Preferred anionic wetting agents are those of the type (i), (iii), (iv) and (vii), optionally in form of a mixture of two or more of these.
The anionic wetting agents may be used in admixture with non-ionic wetting agents such as those obtained by addition of ethylene oxide, preferably from 1 to 25 moles of ethylene oxide, to a higher alkyl-substituted phenol, preferably a C4-14 alkylphenol.
Particularly preferred wetting agents are those having, in addition to their wetting properties, a detergent effect enabling the removal of chemicals, especially sodium silicate, during a later rinsing or washing step.
The proportion of caustic soda to total wetting agent in the treatment liquor is suitably from 50:1 to 10:1 based on dry weight, preferably from 40:1 to 20:1, more preferably from 35:1 to 25:1.
Suitably the treatment liquor used in step (a) contains an alkali-resistant textile lubricant. Such compounds are commercially available. Some lubricants may also have a wetting effect in addition to their lubricating properties. When such lubricants are used, both the desired wetting and lubricating effect may be performed by the same compound. However, as the wetting power of such lubricants may not be sufficient, it is preferred to add a further wetting agent to the caustic treatment liquor.

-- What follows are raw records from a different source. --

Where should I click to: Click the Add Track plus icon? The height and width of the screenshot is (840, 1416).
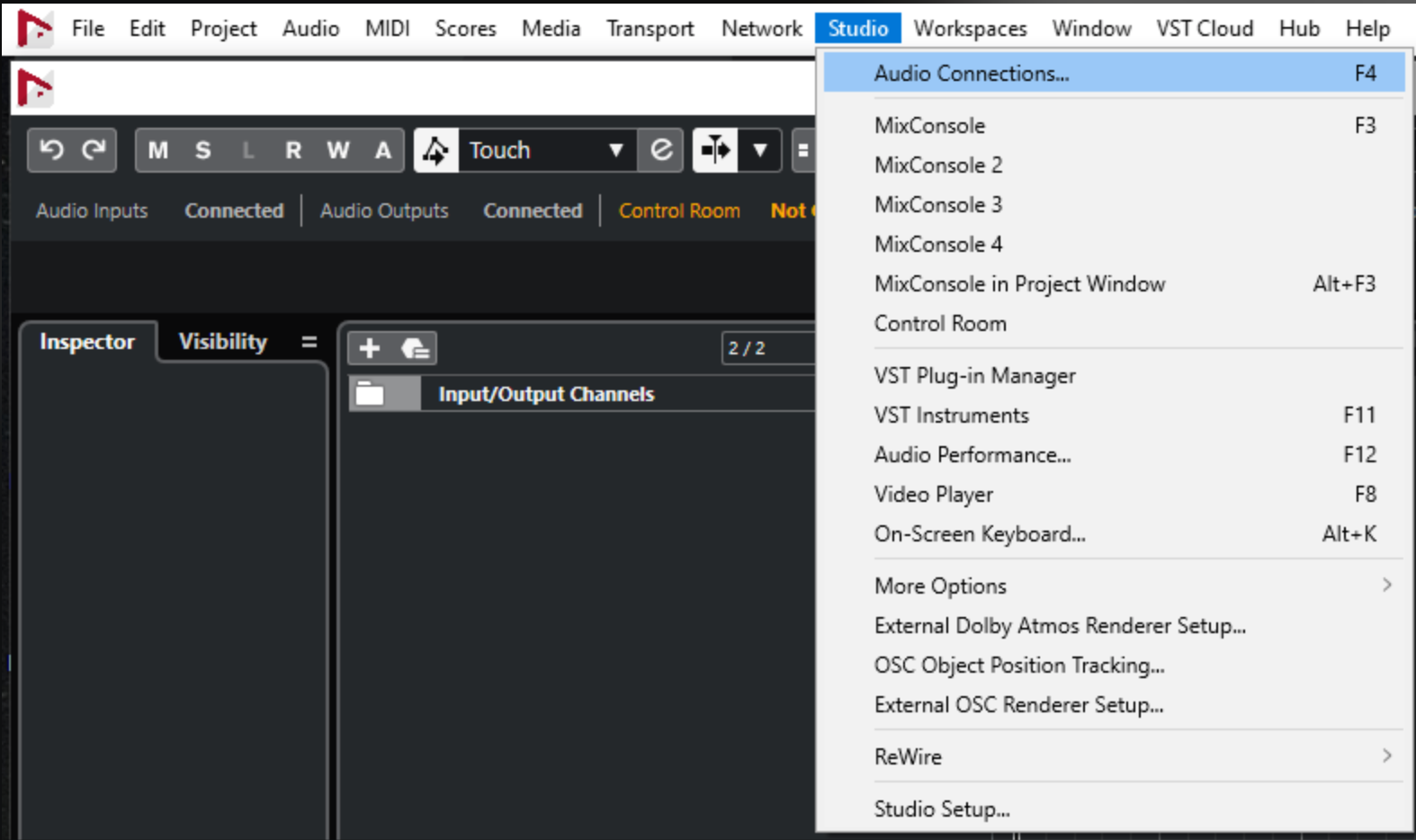pos(370,348)
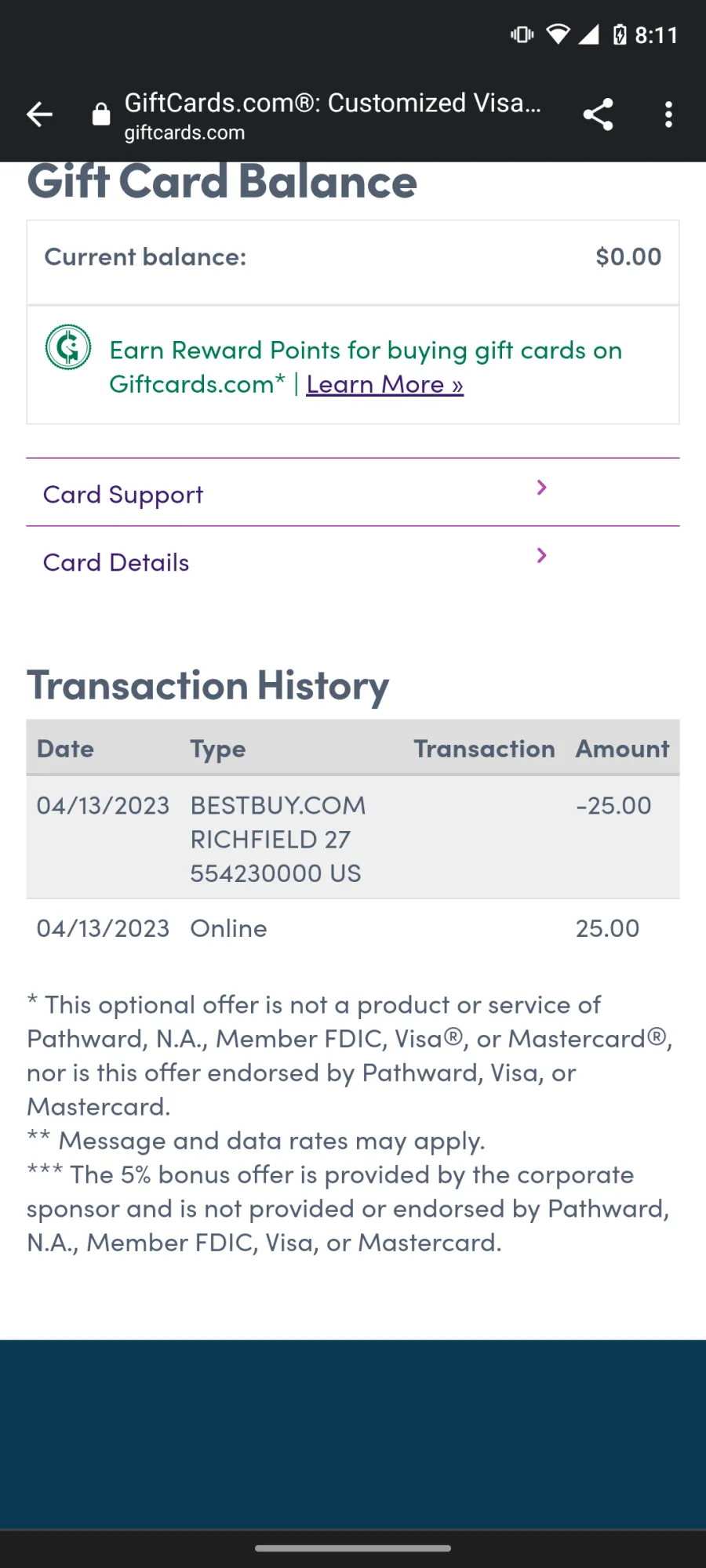Tap the browser back arrow

pos(39,114)
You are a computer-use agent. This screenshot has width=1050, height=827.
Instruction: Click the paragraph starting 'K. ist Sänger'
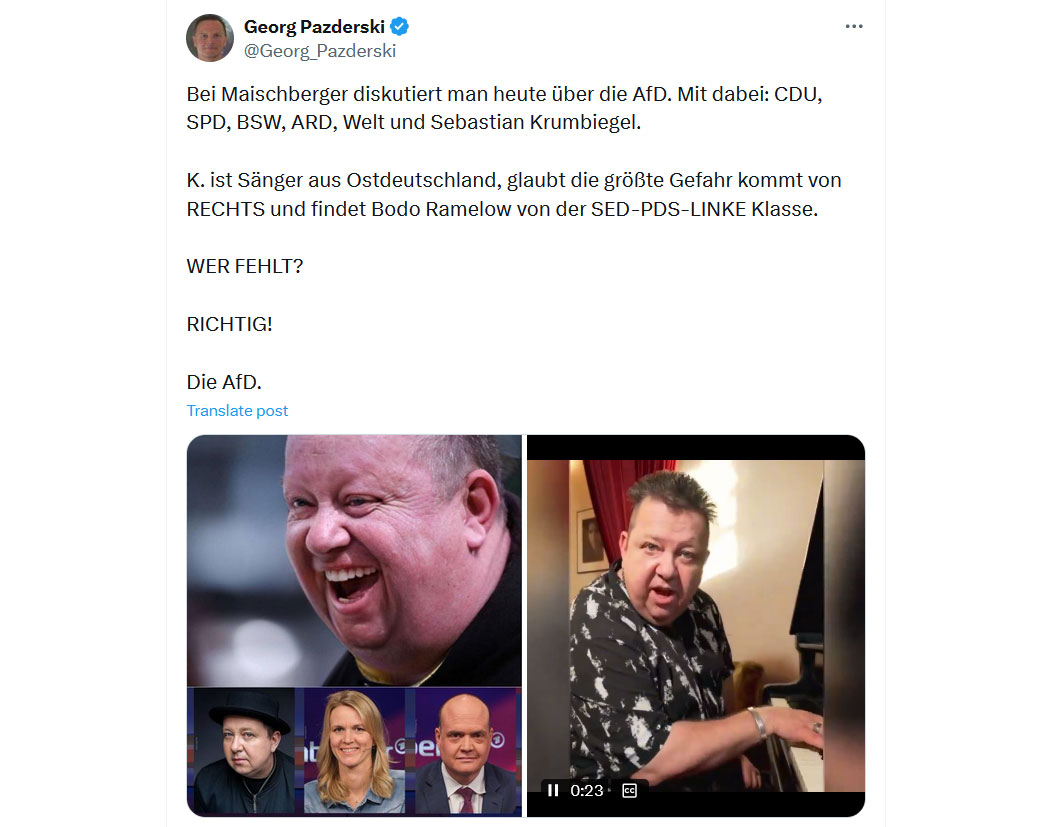(514, 194)
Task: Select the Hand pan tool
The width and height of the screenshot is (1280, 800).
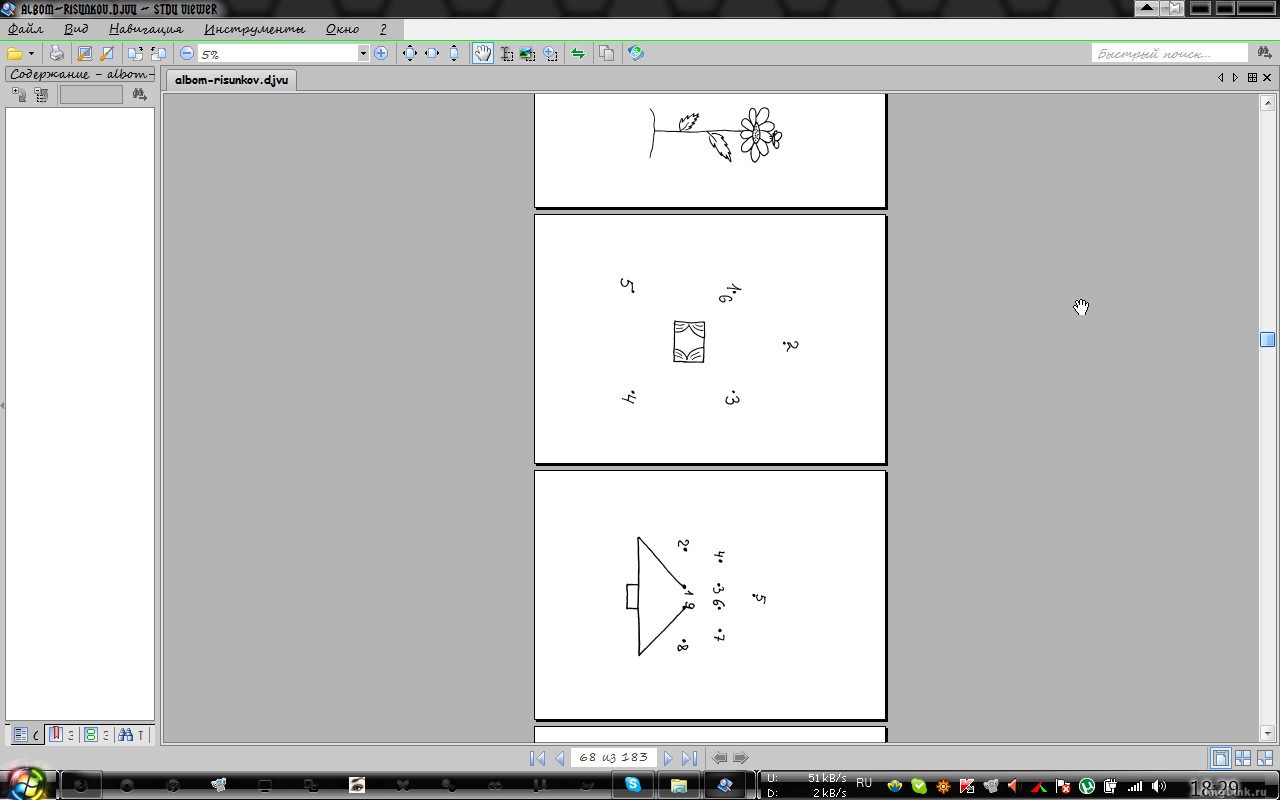Action: (x=482, y=54)
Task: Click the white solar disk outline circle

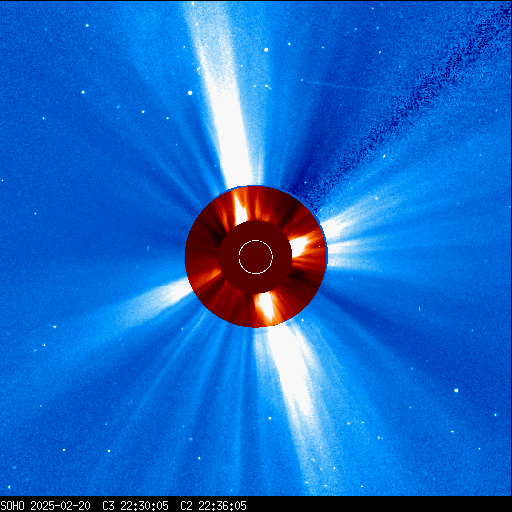Action: point(256,257)
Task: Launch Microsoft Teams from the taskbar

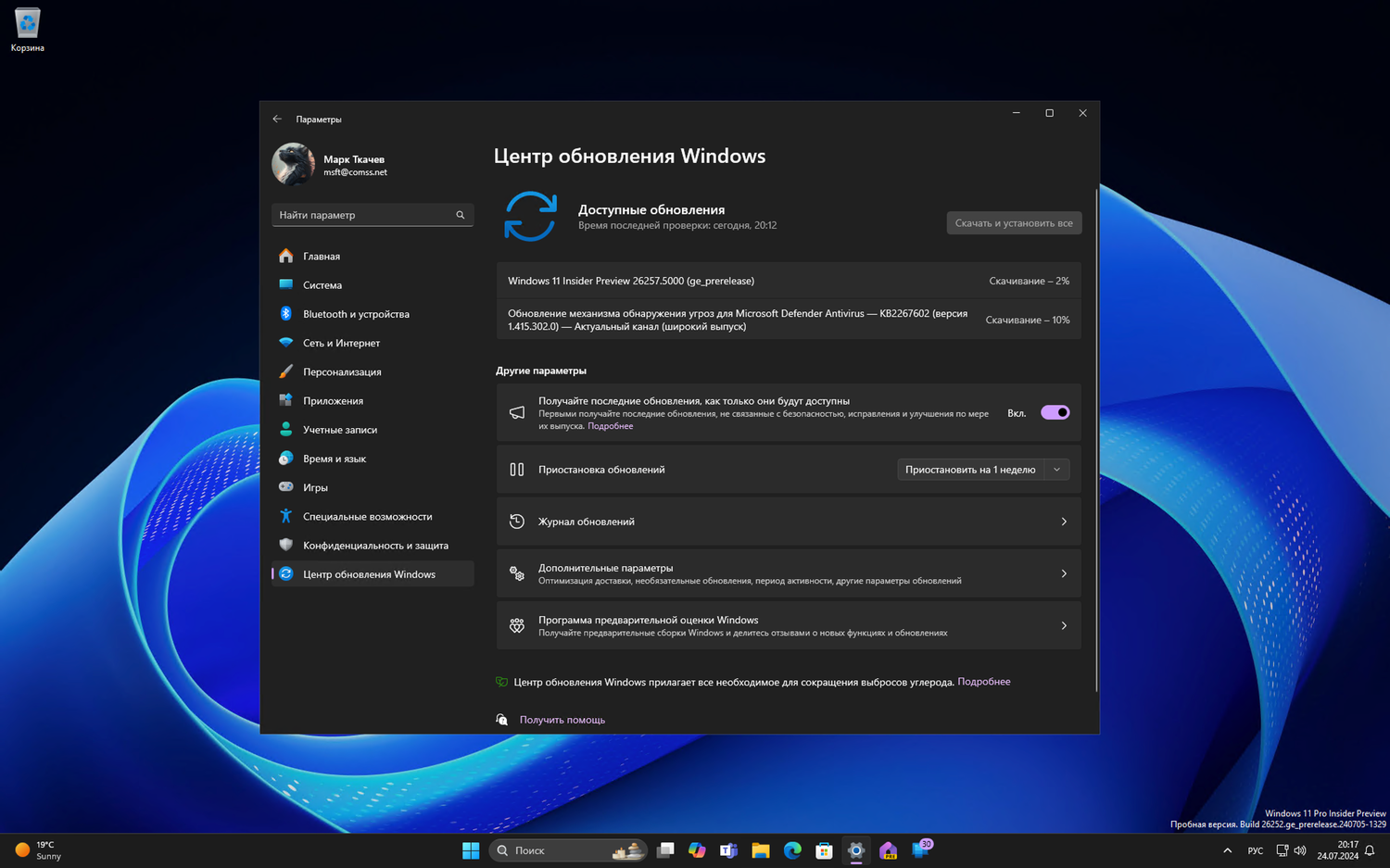Action: tap(728, 849)
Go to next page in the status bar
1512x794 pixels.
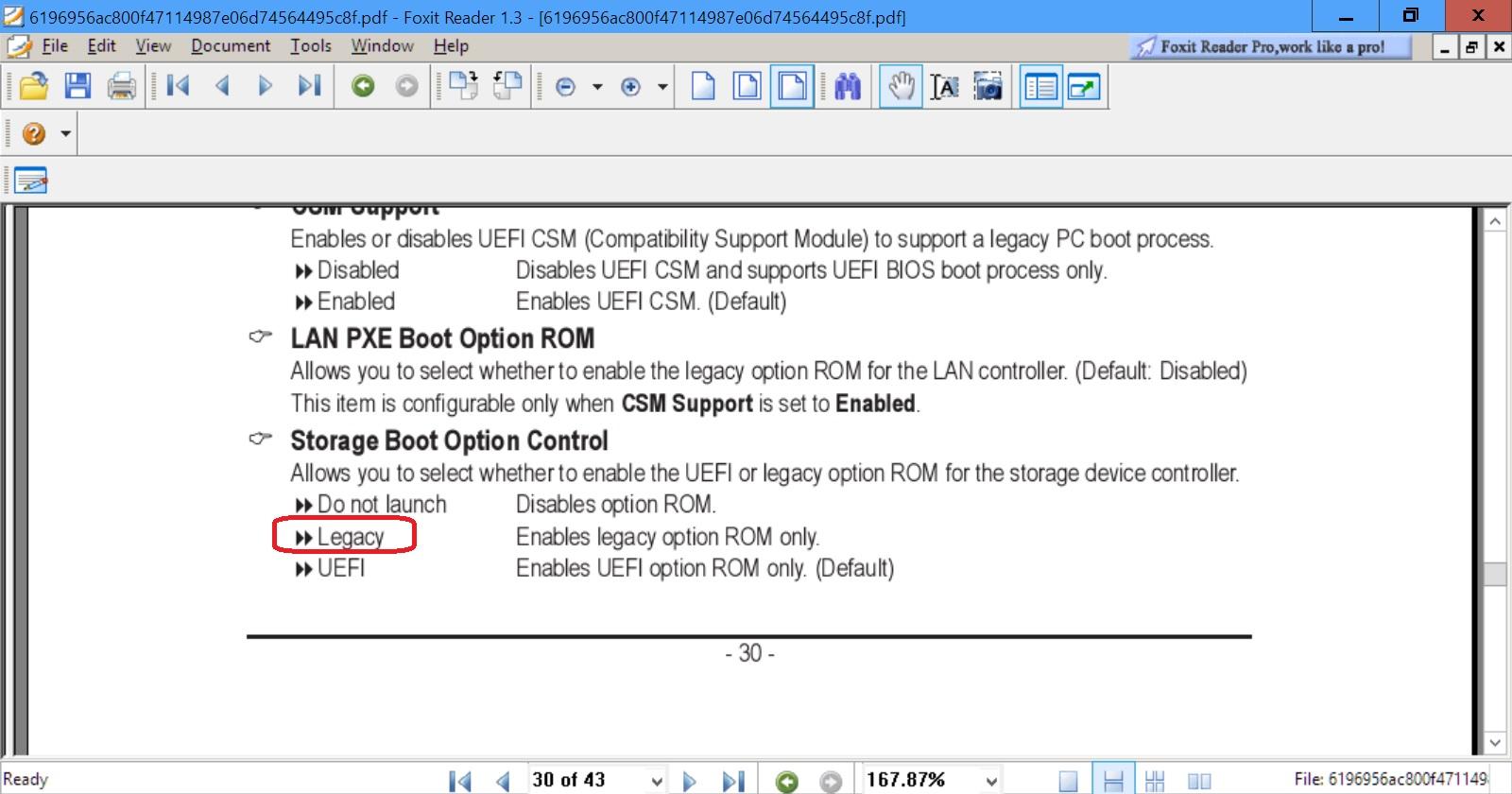pyautogui.click(x=690, y=781)
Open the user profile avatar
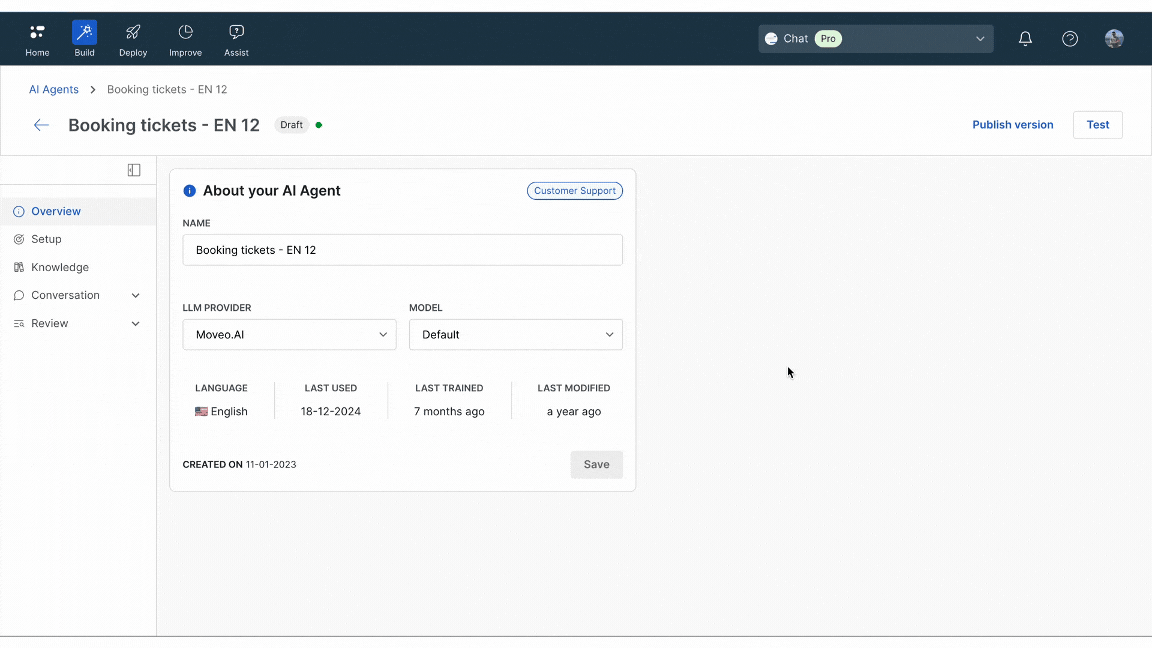Image resolution: width=1152 pixels, height=648 pixels. (1114, 39)
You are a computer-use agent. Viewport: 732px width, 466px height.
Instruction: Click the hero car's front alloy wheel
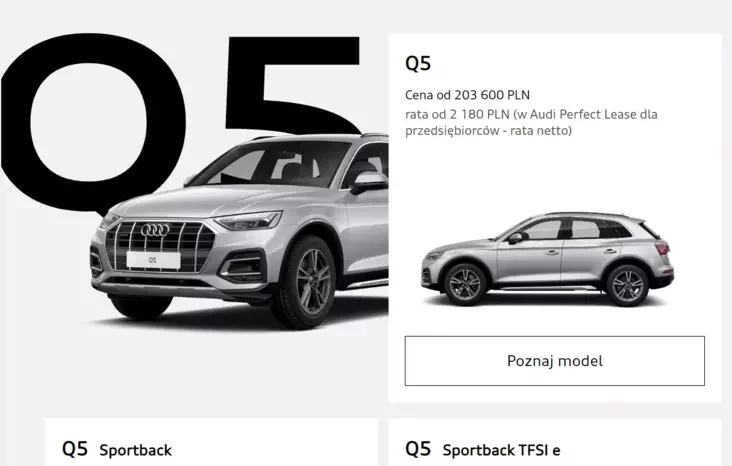tap(309, 282)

Preferred lubricants are polyalkylene emulsified in water, e.g. oxidized polyethylene waxes having a molecular weight of e.g. 1,000 to 10,000, or sulphonated or sulphated castor oil.
Preferably the alkali treatment liquor contains at least one wetting agent and a lubricant. According to a preferred embodiment of the invention, the treatment liquor used in step (a) contains a mixture of anionic wetting agents, optionally together with one or more non-ionic wetting agents, and a lubricant. The amount of lubricant in the treatment liquor may be from 5 to 60% by weight of the total wetting agent (based on dry weight).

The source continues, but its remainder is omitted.